Xavier Dolan ne remportera malheureusement pas la palme d’or de la meilleur bande son de l’année. Elle se trouve parfois raillée ou ralliée à des séquences-souvenirs importantes (Céline Dion dans Mommy) mais reste terriblement plate et décevante. Pour renforcer la force de scènes extérieures, utiliser du Green Day n’est pas forcément le meilleur des raccourcis par exemple. Dommage, car il y avait matière à rendre ces mois de tournage encore plus symboliques et plus lyriques encore.
Il ne semble pas inadéquat de parler d’une « inspiration » issue du mouvement de la « nouvelle vague » Française dans Mommy tout particulièrement. Par rapport à ce sentiment de « filmer pour filmer », Xavier Dolan ne dégage pas de la prétention : chaque élément, même purement esthétique, se rattache à la tension dramatique et scénaristique. L’implicite domine (Kyla reste un personnage dont le spectateur sait peu de choses) et contribue à la grandeur d’une élégance. En contrepartie, les quelques 140 minutes auraient gagné à moins de lourdeur par des passages à l’intérêt moindre. (Cf. Scène de la banque et des « coupures de 20″ …)
Au reste, Xavier Dolan démontre à ses nouveaux comme anciens spectateurs que l’esthétique est une donnée clef de son identité. Parfois répétitif par de nombreux ralentis; épanouissant par ses scènes extérieures; jamais le style ne se veut « pédant ». Une chose rare dans la manière d’amener et de confiner son spectateur dans une direction de l’image si maniée. Il y aurait des centaines exemples pour cela, allant des scènes « rêvées » et aperçues en songes jusqu’à des jeux troublants (Changement de format) et l’importance de l’angle. (Scènes finales où Steve téléphone à sa mère : l’absence de libre-arbitre selon le point de vue …) L’équilibre est présent par des espaces de rire allant jusqu’à l’état d’extrême limite de Steve; l’indicible malheureusement perturbé par des temps-morts ou creux … Là où la persuasion des uns échouera, une pleine conviction nous a amené « dans » la vision du scénariste-réalisateur-auteur des sous-titres Xavier Dolan.

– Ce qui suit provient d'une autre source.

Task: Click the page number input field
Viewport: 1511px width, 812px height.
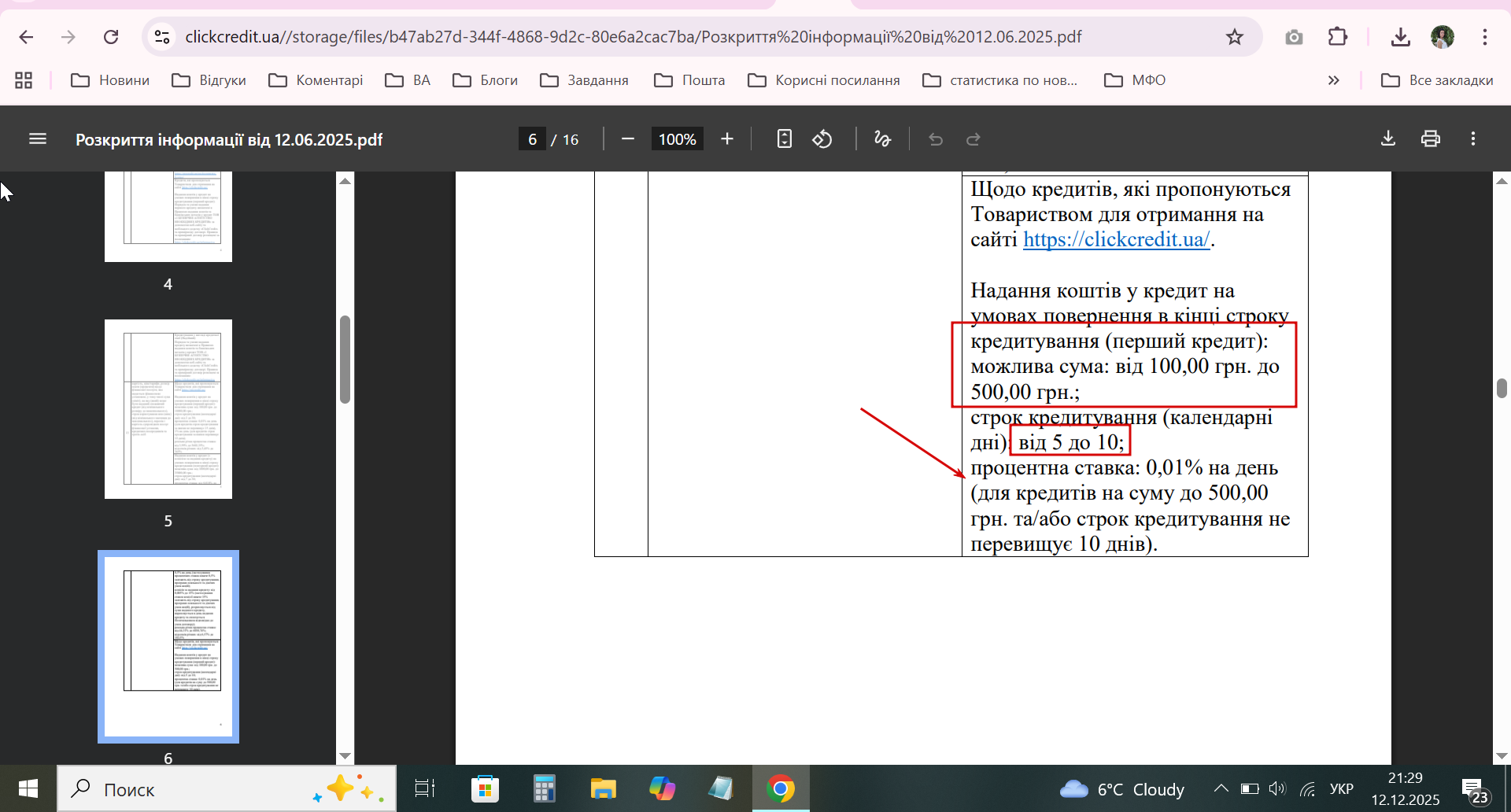Action: tap(532, 139)
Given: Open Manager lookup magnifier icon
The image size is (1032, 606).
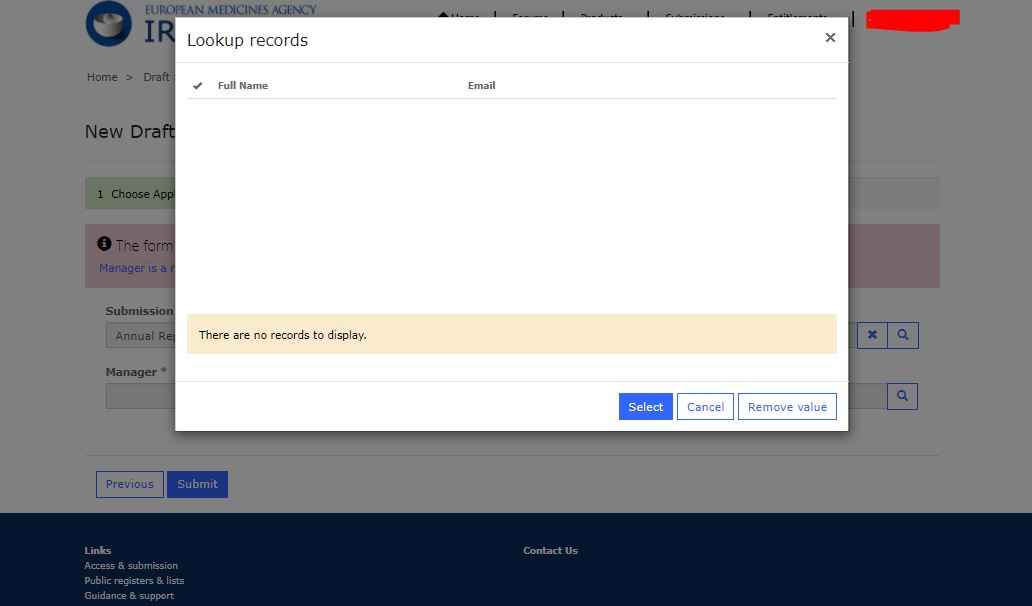Looking at the screenshot, I should click(902, 397).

Une fiction sociale acerbe ?
On le sait : il n’y a a pas pire critique et du coup peu voire pas de meilleurs moyens que de dénoncer des faiblesses d’une société en créant une image imparfaite ou utopique. Note liminaire à Mommy, Xavier Dolan propose un monde, sa vision et des thèmes qui lui sont chers d’un futur proche.

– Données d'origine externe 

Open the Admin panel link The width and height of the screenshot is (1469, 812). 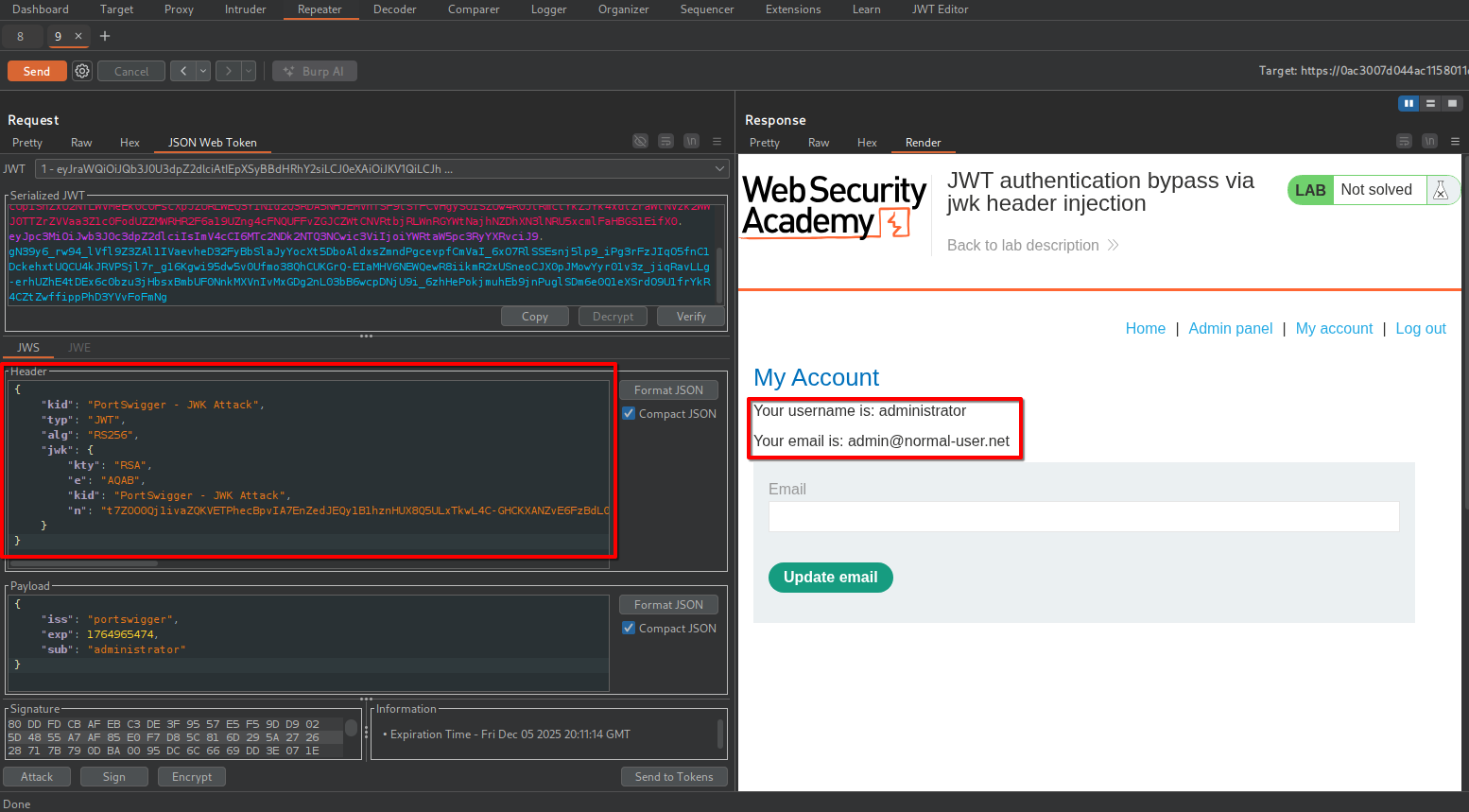(x=1230, y=328)
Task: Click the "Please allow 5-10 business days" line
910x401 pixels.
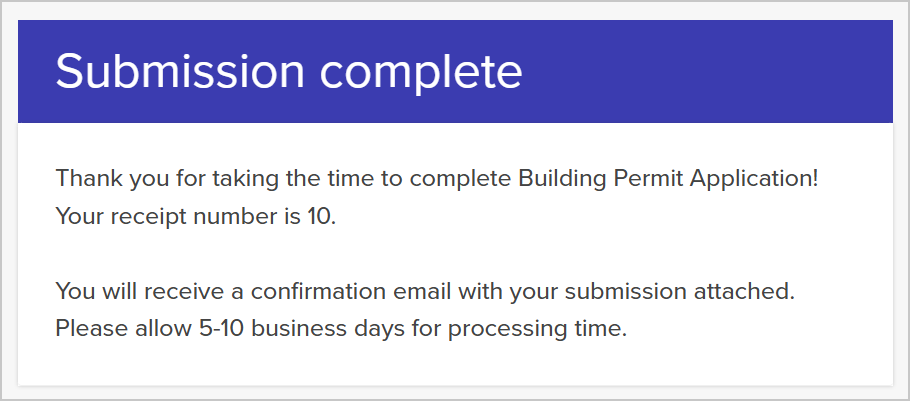Action: coord(341,329)
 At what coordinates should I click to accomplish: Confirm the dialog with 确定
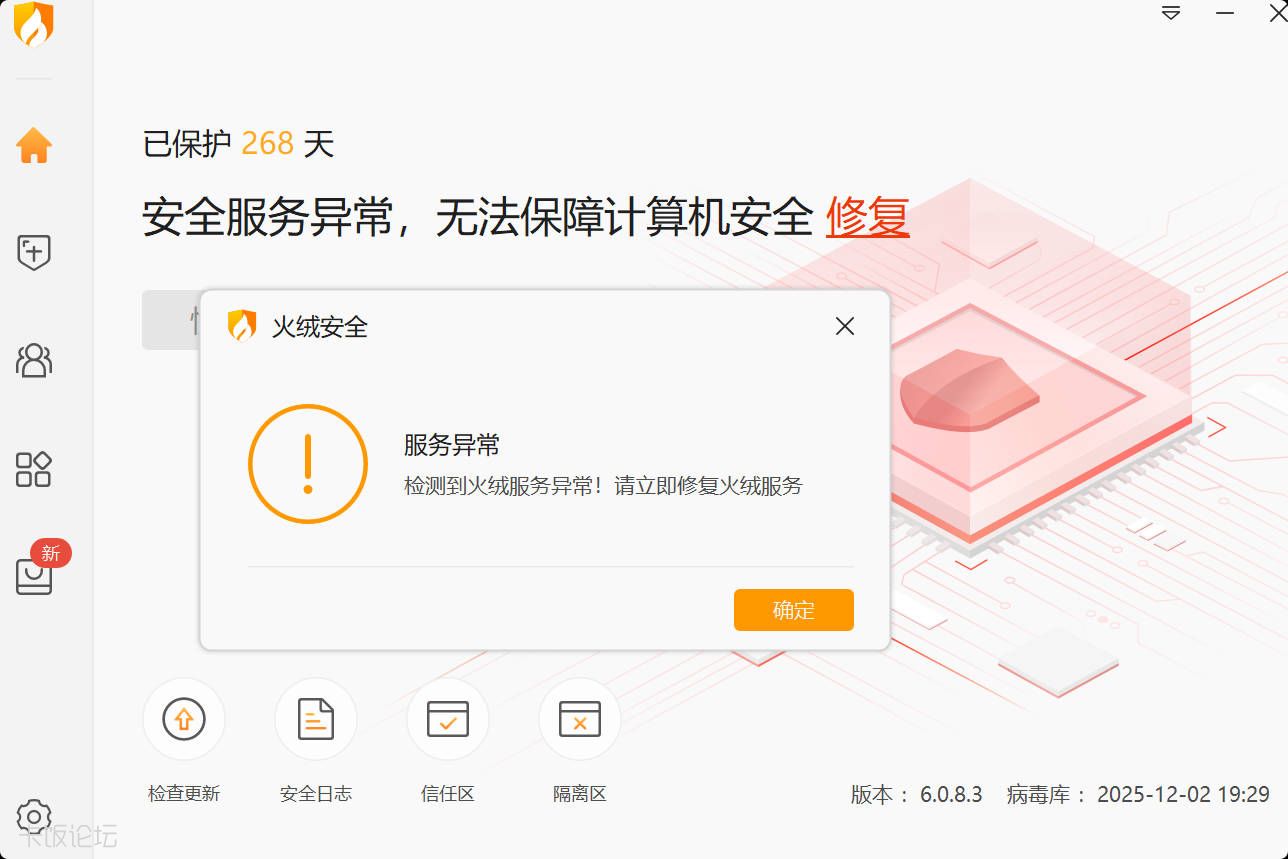pos(794,610)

Si la société vous permet de ne pas être coupable de déléguer votre responsabilité de l’éducation et de la garde de votre enfant, êtes-vous pour autant un mauvais fils … Et une mauvaise mère ?
L’écriture y est pleine de subtilités. Elle est emprunte « d’espoirs » de vies que l’on sent dessoudées, contraintes aux pires extrémités. Y compris par ses sens, Mommy est quelque chose de difficile. Pourtant, le réalisateur dresse un paysage où l’être humain est responsable de ses choix : une mère se bat, contre vents et marées, pour conserver des cadres dignes de son enfant. Même si cela revient à multiplier les emplois, à affronter un enfant hors du commun, à se confronter au regard difficile de presque tous et toutes. Au bout d’un chemin pavé d’irrégularités – et non pas de coups du sort -, l’espoir y est idéalisé. En rêves, semble apparaitre un jeune homme (Sous les traits de Xavier Dolan ?) qui ira à l’Université d’Arts qu’il convoite, le modèle familial d’un enfant qui obtiendra une meilleure éducation – et donc de meilleurs revenus – et au bout, le bonheur d’une famille formée par un mariage.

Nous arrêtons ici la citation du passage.